Screenshot and document pointing data
__________________________________________________

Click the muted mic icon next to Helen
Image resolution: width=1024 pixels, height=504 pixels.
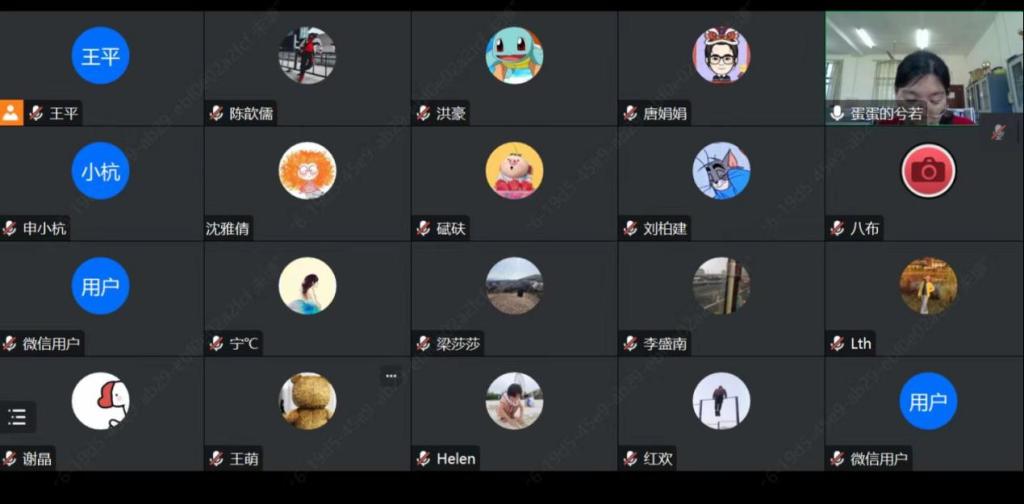tap(423, 458)
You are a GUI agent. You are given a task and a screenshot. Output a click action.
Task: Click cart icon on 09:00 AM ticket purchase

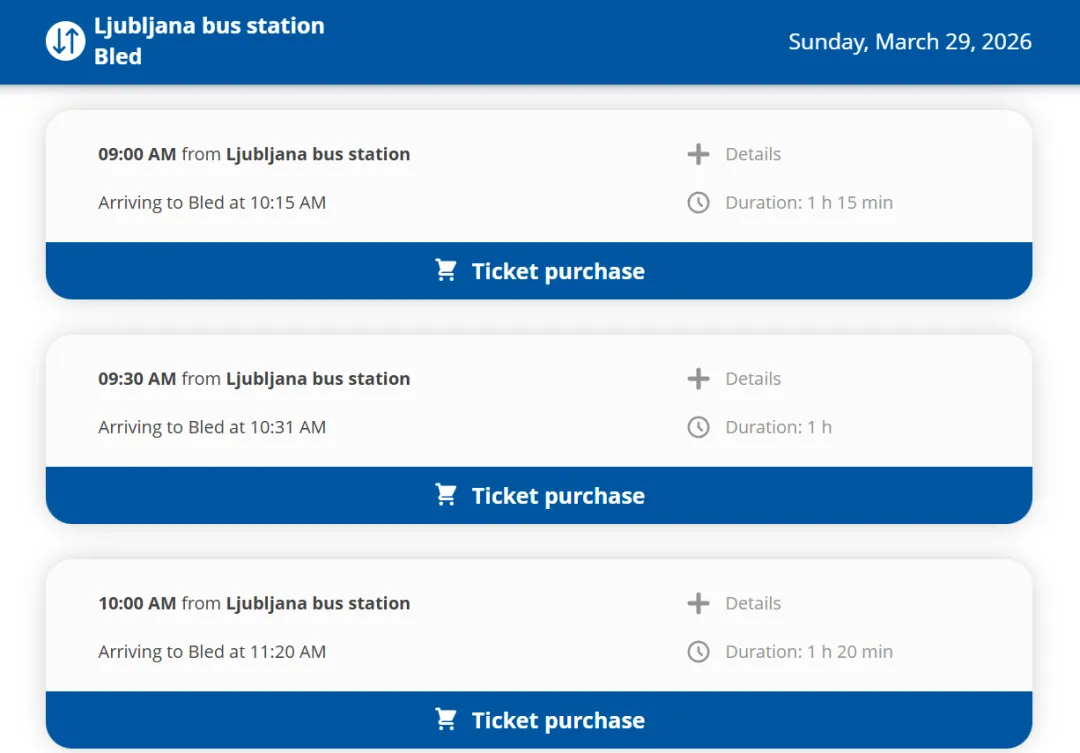point(446,271)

__________________________________________________

→ Task description:
Rewrite the lines of the records above as a Markdown table with two columns, Row and Line, numbering each line and skipping blank lines. Leave the pictures out.

→ Solution below:
| Row | Line |
|---|---|
| 1 | Click the muted mic icon next to Helen |
| 2 | Image resolution: width=1024 pixels, height=504 pixels. |
| 3 | tap(423, 458) |
| 4 | You are a GUI agent. You are given a task and a screenshot. Output a click action. |
| 5 | Task: Click cart icon on 09:00 AM ticket purchase |
| 6 | point(446,271) |